>> start Material for this task

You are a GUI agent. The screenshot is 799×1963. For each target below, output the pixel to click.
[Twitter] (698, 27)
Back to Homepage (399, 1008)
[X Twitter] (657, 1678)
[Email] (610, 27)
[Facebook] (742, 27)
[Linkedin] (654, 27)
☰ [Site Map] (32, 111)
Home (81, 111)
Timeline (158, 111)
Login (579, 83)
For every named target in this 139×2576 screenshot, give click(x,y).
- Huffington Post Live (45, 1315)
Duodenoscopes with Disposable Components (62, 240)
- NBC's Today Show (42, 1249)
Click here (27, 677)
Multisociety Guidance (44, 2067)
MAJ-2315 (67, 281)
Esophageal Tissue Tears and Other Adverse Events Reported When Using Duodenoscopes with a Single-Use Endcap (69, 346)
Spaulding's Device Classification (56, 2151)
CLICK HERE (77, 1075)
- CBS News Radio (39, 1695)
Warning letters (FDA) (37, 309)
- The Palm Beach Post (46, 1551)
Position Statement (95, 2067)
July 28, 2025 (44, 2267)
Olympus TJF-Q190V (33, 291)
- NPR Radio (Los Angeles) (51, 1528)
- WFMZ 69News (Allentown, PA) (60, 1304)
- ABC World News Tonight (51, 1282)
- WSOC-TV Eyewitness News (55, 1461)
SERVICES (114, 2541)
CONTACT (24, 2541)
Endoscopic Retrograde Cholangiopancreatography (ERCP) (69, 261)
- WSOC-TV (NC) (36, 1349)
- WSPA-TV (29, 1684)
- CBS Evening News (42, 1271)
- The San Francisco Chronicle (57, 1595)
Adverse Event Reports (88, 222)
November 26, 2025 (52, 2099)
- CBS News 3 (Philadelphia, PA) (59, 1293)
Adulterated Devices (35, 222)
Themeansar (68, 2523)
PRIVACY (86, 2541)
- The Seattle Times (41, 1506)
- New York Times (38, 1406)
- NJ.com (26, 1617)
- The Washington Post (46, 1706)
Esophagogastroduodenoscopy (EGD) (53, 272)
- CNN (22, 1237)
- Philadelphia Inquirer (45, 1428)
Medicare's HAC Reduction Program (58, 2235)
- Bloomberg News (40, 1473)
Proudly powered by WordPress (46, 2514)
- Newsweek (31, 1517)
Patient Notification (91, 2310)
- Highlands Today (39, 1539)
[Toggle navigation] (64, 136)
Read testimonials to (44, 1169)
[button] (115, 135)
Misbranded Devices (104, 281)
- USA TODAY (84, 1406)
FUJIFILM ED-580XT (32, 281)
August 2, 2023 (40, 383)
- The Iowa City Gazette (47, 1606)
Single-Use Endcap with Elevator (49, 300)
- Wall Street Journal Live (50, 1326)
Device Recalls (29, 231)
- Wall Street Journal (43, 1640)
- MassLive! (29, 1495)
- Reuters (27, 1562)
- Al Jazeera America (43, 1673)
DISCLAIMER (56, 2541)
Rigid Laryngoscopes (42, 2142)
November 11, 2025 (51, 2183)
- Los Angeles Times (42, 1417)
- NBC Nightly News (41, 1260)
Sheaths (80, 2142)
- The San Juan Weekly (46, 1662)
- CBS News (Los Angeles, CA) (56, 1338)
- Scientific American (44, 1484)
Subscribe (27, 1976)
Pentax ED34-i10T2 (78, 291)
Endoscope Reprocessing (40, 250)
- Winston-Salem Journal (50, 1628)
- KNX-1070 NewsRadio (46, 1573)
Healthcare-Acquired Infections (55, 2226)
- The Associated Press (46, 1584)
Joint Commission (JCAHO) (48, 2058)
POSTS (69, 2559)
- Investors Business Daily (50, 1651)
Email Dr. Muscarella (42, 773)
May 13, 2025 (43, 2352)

>> end Material for this task

Reproduce all of the lines above, substituting "Sign Up" for "Subscribe" and leaving everything else unchanged.

You are a GUI agent. The screenshot is 799×1963. For each target below, output the pixel to click.
[Twitter] (698, 27)
Back to Homepage (399, 1008)
[X Twitter] (657, 1678)
[Email] (610, 27)
[Facebook] (742, 27)
[Linkedin] (654, 27)
☰ [Site Map] (32, 111)
Home (81, 111)
Timeline (158, 111)
Login (579, 83)
For every named target in this 139×2576 screenshot, give click(x,y).
- Huffington Post Live (45, 1315)
Duodenoscopes with Disposable Components (62, 240)
- NBC's Today Show (42, 1249)
Click here (27, 677)
Multisociety Guidance (44, 2067)
MAJ-2315 (67, 281)
Esophageal Tissue Tears and Other Adverse Events Reported When Using Duodenoscopes with a Single-Use Endcap (69, 346)
Spaulding's Device Classification (56, 2151)
CLICK HERE (77, 1075)
- CBS News Radio (39, 1695)
Warning letters (FDA) (37, 309)
- The Palm Beach Post (46, 1551)
Position Statement (95, 2067)
July 28, 2025 (44, 2267)
Olympus TJF-Q190V (33, 291)
- NPR Radio (Los Angeles) (51, 1528)
- WFMZ 69News (Allentown, PA) (60, 1304)
- ABC World News Tonight (51, 1282)
- WSOC-TV Eyewitness News (55, 1461)
SERVICES (114, 2541)
CONTACT (24, 2541)
Endoscopic Retrograde Cholangiopancreatography (ERCP) (69, 261)
- WSOC-TV (NC) (36, 1349)
- WSPA-TV (29, 1684)
- CBS Evening News (42, 1271)
- The San Francisco Chronicle (57, 1595)
Adverse Event Reports (88, 222)
November 26, 2025 (52, 2099)
- CBS News 3 (Philadelphia, PA) (59, 1293)
Adulterated Devices (35, 222)
Themeansar (68, 2523)
PRIVACY (86, 2541)
- The Seattle Times (41, 1506)
- New York Times (38, 1406)
- NJ.com (26, 1617)
- The Washington Post (46, 1706)
Esophagogastroduodenoscopy (EGD) (53, 272)
- CNN (22, 1237)
- Philadelphia Inquirer (45, 1428)
Medicare's HAC Reduction Program (58, 2235)
- Bloomberg News (40, 1473)
Proudly powered by WordPress (46, 2514)
- Newsweek (31, 1517)
Patient Notification (91, 2310)
- Highlands Today (39, 1539)
[Toggle navigation] (64, 136)
Read testimonials to (44, 1169)
[button] (115, 135)
Misbranded Devices (104, 281)
- USA TODAY (84, 1406)
FUJIFILM ED-580XT (32, 281)
August 2, 2023 (40, 383)
- The Iowa City Gazette (47, 1606)
Single-Use Endcap with Elevator (49, 300)
- Wall Street Journal Live (50, 1326)
Device Recalls (29, 231)
- Wall Street Journal (43, 1640)
- MassLive! (29, 1495)
- Reuters (27, 1562)
- Al Jazeera America (43, 1673)
DISCLAIMER (56, 2541)
Rigid Laryngoscopes (42, 2142)
November 11, 2025 (51, 2183)
- Los Angeles Times (42, 1417)
- NBC Nightly News (41, 1260)
Sheaths (80, 2142)
- The San Juan Weekly (46, 1662)
- CBS News (Los Angeles, CA) (56, 1338)
- Scientific American (44, 1484)
Sign Up (27, 1976)
Pentax ED34-i10T2 (78, 291)
Endoscope Reprocessing (40, 250)
- Winston-Salem Journal (50, 1628)
- KNX-1070 NewsRadio (46, 1573)
Healthcare-Acquired Infections (55, 2226)
- The Associated Press (46, 1584)
Joint Commission (JCAHO) (48, 2058)
POSTS (69, 2559)
- Investors Business Daily (50, 1651)
Email Dr. Muscarella (42, 773)
May 13, 2025 (43, 2352)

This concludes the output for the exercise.